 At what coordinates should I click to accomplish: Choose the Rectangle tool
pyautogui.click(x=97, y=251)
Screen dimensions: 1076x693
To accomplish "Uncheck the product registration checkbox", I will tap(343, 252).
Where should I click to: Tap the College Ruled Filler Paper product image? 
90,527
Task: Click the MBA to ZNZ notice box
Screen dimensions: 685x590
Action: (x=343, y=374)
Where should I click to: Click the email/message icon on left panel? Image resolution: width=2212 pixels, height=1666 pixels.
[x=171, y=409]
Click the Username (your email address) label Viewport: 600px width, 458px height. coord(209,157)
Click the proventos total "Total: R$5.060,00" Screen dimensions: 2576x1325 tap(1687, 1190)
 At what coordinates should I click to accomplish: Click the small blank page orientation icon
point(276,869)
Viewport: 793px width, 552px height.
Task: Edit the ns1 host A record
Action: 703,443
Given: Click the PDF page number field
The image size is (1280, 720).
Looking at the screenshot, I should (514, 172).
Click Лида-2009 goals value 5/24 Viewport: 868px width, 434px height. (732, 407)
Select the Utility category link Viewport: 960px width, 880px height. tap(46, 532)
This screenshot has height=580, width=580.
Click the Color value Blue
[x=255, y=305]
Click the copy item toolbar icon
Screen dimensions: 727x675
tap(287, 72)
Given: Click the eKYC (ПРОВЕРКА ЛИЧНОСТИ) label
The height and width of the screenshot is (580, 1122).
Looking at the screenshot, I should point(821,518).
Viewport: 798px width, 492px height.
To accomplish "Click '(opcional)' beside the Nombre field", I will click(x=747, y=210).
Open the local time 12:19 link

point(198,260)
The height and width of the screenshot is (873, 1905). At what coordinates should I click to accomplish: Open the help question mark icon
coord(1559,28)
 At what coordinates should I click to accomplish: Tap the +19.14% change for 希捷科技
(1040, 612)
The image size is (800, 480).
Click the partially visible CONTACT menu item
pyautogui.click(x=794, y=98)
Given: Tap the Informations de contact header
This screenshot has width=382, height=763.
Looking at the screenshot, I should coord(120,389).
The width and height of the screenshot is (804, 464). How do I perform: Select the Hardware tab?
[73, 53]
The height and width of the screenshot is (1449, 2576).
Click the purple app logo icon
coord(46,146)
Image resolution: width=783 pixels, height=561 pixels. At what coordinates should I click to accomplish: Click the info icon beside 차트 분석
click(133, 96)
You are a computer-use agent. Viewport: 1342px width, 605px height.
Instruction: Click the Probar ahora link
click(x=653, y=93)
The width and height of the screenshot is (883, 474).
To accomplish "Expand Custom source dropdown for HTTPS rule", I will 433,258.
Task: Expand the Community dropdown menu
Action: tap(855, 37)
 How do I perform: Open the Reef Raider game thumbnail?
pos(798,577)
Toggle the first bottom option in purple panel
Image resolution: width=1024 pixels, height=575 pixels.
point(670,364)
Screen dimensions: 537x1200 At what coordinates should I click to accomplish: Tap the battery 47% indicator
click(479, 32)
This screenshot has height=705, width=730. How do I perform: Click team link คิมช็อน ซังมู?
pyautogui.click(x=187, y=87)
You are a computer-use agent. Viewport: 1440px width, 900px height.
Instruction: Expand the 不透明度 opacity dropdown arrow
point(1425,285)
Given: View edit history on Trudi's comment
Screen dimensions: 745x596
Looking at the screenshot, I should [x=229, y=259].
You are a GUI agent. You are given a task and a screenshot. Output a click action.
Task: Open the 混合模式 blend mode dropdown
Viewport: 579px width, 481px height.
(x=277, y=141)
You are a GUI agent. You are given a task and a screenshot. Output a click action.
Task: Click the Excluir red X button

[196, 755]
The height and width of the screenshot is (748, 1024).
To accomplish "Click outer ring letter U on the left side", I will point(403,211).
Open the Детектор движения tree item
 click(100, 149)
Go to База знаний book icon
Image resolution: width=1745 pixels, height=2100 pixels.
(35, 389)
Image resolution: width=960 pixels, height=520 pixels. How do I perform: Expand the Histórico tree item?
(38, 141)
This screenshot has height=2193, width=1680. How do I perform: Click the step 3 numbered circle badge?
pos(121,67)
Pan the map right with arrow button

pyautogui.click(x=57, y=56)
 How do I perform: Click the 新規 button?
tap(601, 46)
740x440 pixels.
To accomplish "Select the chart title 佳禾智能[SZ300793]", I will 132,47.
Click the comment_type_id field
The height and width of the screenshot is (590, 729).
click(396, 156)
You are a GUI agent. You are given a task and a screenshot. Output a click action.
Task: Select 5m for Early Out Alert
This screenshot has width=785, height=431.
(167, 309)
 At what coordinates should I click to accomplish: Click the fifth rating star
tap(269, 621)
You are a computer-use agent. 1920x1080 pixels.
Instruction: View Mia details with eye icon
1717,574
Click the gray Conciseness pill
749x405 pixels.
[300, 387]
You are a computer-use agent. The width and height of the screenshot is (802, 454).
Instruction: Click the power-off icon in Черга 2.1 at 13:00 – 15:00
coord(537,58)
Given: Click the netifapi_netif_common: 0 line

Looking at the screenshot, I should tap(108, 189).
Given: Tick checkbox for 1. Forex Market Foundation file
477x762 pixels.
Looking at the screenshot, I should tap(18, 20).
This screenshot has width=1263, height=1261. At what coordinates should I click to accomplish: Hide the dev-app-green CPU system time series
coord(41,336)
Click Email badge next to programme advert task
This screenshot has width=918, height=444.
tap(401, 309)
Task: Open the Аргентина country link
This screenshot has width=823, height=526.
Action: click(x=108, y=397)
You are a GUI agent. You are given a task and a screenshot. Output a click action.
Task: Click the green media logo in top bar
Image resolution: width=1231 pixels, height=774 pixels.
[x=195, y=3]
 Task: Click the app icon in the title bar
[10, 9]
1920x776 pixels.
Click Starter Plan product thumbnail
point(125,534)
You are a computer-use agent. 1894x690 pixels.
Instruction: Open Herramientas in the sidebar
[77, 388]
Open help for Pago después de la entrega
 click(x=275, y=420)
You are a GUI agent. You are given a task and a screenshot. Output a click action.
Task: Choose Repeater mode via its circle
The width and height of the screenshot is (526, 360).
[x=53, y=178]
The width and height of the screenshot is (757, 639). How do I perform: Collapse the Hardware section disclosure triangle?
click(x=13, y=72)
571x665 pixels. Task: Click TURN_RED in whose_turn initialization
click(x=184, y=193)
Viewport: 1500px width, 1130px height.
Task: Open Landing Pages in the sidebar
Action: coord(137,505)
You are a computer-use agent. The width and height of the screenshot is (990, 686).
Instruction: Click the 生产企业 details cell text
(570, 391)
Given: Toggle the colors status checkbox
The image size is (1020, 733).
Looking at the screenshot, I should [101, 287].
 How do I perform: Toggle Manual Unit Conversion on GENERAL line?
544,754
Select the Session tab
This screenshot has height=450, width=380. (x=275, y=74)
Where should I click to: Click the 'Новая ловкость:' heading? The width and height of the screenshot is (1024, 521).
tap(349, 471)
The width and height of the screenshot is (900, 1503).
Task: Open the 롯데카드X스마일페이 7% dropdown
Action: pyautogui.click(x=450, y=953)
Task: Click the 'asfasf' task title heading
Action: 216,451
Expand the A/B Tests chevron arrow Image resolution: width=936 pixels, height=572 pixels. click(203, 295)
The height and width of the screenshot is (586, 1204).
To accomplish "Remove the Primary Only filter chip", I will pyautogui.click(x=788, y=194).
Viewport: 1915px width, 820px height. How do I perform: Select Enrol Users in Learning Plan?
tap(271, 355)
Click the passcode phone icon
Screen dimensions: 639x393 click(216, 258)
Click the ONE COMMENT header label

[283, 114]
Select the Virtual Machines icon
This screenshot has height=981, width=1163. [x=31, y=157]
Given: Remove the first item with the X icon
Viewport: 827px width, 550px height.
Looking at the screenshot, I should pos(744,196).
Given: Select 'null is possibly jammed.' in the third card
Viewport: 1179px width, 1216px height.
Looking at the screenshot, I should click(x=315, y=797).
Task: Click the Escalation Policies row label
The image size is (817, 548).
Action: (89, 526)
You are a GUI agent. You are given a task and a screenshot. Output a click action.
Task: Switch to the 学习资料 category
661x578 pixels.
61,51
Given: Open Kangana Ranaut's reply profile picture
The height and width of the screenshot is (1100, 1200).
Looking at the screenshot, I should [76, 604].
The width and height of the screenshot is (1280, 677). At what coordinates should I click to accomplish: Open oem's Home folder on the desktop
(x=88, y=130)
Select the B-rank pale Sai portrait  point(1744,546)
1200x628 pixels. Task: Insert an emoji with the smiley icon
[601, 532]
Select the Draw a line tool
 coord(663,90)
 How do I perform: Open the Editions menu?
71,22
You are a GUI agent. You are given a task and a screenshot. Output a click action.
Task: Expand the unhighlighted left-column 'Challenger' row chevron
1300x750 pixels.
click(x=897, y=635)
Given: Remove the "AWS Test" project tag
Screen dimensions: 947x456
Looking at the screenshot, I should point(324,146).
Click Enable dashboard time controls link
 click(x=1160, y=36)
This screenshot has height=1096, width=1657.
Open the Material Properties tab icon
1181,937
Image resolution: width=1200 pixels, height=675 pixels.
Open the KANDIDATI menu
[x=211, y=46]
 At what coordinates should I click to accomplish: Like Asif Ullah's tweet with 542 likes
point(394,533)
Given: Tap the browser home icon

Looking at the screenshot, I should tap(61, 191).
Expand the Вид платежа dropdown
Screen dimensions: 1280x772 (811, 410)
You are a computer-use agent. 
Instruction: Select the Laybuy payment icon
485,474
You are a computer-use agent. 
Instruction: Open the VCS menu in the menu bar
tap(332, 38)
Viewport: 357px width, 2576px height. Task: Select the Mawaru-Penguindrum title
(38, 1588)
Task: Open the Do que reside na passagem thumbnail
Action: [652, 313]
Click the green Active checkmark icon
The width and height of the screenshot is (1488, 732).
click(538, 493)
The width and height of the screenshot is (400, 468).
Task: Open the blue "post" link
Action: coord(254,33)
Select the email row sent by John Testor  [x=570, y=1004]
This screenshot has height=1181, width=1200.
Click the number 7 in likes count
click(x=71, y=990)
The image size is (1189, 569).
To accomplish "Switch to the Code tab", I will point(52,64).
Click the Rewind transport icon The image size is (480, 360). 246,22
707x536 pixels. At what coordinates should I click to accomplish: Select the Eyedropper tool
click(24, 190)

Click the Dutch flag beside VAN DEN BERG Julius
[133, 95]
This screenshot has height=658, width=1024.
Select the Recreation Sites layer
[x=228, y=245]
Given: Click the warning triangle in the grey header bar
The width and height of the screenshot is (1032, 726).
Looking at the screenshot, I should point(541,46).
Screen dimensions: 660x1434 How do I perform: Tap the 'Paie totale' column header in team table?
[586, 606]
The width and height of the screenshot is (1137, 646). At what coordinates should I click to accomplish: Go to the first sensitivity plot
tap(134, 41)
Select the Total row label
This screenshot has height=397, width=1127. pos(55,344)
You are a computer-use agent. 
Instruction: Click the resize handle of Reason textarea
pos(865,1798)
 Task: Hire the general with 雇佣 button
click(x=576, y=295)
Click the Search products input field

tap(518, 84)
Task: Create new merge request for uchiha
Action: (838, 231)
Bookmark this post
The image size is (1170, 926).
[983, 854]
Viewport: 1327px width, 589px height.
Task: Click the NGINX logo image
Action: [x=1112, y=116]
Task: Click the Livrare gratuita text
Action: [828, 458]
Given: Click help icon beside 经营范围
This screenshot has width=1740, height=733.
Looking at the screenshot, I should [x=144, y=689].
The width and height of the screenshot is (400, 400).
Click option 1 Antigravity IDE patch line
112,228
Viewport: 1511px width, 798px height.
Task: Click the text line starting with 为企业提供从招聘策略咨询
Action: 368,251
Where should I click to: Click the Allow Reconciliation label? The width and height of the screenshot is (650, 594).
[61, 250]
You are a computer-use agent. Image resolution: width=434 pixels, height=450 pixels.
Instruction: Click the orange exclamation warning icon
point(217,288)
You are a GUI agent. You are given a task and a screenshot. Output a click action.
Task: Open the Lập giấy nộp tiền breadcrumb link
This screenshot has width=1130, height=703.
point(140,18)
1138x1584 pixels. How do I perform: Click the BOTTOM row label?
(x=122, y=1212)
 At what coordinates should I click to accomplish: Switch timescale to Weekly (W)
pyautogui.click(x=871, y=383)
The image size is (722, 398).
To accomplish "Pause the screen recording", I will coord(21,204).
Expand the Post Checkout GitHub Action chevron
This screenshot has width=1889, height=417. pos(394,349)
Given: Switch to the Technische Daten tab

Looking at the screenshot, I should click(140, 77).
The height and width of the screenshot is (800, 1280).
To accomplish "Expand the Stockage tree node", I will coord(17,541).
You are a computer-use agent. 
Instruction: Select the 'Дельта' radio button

* What the exercise asks *
Within the data, how many lines hold the word "mode"? State only that number.

* Task answer *
2